● TO DO: Pick out every line in the entries that contains the word "coordinates" and copy each of those lines.

● GIVEN RECORDS:
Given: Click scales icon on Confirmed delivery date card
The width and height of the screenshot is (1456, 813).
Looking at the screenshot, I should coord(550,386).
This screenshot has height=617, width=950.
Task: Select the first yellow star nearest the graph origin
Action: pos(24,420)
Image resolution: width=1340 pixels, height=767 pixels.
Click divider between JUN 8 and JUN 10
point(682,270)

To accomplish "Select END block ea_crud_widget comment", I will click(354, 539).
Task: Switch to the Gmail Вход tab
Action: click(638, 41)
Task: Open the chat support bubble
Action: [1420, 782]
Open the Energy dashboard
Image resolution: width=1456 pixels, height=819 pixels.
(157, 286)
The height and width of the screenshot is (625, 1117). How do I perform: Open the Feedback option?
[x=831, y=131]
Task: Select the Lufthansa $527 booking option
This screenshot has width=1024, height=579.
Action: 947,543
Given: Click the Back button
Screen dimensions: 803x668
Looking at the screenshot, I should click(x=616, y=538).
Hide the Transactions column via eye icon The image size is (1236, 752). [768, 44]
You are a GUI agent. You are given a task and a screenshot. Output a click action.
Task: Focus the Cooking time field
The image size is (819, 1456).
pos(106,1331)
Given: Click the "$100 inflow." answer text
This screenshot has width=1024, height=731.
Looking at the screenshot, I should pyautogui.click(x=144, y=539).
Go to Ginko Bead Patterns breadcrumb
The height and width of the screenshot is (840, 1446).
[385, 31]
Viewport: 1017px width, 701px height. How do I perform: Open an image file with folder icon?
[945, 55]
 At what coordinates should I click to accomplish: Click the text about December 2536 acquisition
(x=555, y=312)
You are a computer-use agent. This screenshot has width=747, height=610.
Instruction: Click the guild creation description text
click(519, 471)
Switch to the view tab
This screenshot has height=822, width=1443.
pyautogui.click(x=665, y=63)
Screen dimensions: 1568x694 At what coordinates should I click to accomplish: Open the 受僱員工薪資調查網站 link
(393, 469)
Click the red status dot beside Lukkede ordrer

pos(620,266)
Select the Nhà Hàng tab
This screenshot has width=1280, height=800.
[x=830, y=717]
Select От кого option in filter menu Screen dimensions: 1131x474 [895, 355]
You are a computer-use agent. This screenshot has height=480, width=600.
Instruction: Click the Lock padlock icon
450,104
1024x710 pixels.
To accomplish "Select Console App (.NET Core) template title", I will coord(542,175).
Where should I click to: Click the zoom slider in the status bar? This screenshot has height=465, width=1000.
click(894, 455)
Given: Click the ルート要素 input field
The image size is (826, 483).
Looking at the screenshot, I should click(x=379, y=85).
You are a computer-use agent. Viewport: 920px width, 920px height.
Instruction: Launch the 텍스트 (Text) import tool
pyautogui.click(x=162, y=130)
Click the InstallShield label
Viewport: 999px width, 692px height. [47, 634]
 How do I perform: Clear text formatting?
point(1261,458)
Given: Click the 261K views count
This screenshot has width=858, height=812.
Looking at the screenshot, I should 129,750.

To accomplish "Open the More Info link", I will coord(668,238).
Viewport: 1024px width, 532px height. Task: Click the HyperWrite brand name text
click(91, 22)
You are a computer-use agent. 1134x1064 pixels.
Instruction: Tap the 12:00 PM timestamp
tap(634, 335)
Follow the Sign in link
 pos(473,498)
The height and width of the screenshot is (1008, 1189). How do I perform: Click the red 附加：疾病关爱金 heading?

● FULL RESPONSE:
 At what coordinates should I click to accomplish: Click the text about December 2536 acquisition
Screen dimensions: 1568x694 At what coordinates should I click to accomplish: Open the 受僱員工薪資調查網站 link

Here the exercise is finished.